—Querida muchacha —respondió mi tutor—, dame la mano.
Él la tomó en la suya, sosteniéndome suavemente con el brazo y mirándome a la cara con la misma frescura y lealtad genuinas en sus modales—aquellos viejos modales protectores que habían convertido aquella casa en mi hogar en un instante—, y dijo: «Has obrado cambios en mí, mujercita, desde el día de invierno en la diligencia. Primera y última, me has hecho un mundo de bien desde entonces».
“¡Ah, guardián, qué has hecho por mí desde aquel entonces!”
—Pero —dijo él—, eso no hay que recordarlo ahora.
«Jamás podrá olvidarse».
—Sí, Esther —dijo él con una suave seriedad—, hay que olvidarlo ahora, hay que olvidarlo por un tiempo. Ahora solo debes recordar que nada puede cambiarme tal como me conoces. ¿Puedes estar completamente segura de eso, querida mía?

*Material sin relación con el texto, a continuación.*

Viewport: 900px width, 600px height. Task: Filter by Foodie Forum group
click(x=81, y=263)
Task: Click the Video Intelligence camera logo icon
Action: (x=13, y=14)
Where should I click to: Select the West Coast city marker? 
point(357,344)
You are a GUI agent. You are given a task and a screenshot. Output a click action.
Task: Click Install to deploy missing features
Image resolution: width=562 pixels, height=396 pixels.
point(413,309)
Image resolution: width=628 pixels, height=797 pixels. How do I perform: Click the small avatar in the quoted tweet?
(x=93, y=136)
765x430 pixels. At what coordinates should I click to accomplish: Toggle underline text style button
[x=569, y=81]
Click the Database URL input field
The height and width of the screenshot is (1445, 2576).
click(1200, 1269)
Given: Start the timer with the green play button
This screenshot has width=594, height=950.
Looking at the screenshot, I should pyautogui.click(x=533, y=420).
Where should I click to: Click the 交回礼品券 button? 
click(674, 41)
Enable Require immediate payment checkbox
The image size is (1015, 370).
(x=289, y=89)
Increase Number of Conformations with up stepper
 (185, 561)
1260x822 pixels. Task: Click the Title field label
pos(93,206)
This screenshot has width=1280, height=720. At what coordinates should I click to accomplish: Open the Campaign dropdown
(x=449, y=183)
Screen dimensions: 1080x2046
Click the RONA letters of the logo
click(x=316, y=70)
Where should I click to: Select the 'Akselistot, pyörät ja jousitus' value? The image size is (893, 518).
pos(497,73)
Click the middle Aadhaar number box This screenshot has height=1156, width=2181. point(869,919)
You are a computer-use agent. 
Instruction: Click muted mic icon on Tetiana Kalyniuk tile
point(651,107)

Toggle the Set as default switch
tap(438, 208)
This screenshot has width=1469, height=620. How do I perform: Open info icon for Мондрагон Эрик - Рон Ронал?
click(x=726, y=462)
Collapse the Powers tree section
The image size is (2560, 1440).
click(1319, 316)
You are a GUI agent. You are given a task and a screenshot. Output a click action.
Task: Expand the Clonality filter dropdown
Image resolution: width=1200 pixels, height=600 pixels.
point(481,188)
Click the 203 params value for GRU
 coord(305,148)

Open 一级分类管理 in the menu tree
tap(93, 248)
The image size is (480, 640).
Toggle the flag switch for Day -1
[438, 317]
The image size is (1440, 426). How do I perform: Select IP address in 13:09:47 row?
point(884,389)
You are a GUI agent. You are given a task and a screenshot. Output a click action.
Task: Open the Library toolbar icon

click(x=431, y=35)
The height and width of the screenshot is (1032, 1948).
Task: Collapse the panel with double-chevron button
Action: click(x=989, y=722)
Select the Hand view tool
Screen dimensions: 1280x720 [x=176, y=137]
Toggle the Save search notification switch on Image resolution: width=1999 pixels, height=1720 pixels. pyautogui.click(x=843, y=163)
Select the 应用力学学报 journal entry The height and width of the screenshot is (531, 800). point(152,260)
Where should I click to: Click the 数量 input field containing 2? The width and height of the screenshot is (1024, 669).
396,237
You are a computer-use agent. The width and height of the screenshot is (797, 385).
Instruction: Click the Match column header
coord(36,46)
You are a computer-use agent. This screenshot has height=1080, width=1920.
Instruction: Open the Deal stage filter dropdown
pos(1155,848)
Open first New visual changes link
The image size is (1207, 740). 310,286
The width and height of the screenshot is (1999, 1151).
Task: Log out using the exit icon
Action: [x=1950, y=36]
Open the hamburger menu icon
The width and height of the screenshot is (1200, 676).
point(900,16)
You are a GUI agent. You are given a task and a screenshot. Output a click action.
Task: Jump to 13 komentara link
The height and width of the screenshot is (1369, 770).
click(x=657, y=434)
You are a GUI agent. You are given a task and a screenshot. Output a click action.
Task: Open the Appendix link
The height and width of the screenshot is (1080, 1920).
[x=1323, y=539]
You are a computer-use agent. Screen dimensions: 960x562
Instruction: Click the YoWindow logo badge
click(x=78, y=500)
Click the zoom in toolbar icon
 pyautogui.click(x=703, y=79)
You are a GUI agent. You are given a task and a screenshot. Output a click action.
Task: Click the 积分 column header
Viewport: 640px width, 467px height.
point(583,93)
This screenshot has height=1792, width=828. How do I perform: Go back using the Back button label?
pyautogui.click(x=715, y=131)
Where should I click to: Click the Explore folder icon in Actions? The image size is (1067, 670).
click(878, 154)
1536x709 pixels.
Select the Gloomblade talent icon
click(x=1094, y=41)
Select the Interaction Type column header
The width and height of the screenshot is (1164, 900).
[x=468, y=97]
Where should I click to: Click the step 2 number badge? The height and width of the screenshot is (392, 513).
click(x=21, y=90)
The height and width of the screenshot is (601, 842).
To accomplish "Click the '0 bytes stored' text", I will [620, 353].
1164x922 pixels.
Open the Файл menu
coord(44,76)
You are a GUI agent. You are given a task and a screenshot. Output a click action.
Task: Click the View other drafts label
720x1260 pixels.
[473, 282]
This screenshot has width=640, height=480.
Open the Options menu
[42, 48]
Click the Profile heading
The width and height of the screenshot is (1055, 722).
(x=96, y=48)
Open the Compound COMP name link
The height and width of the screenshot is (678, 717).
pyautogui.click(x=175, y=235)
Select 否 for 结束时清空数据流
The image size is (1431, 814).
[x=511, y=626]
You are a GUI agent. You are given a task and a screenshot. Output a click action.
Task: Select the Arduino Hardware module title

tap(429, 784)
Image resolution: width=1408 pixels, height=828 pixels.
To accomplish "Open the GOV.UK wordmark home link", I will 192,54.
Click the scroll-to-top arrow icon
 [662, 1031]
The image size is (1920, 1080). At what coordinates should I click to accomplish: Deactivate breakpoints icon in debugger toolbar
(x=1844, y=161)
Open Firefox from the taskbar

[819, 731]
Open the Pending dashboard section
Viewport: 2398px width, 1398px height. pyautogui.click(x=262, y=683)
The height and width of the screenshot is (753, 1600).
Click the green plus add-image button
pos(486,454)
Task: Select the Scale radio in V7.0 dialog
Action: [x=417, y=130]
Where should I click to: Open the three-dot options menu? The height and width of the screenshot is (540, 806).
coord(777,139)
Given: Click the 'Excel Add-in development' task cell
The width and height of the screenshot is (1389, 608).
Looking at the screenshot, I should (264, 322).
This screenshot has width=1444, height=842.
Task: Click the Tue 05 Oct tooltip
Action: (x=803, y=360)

—Puedo hacerlo, y lo hago —dije.
—Eso es mucho —respondió él—. Eso es todo. Pero no debo tomarlo solo por tu palabra. No grabaré esto en mis pensamientos hasta que estés plenamente convencida en tu interior de que nada puede cambiarme tal como me conoces. Si dudas de eso en lo más mínimo, nunca lo grabaré. Si estás segura de ello, tras meditarlo bien, mándame a Charley de hoy en ocho días «por la carta». Pero si no estás del todo segura, no lo mandes nunca. Recuerda que confío en tu sinceridad, en esto como en todo. Si no estás del todo segura en ese único punto, ¡no lo mandes nunca!
“Guardián —dije—, ya estoy segura, no puedo cambiar de convicción del mismo modo que usted no puede cambiar hacia mí. Enviaré a Charley a buscar la carta”.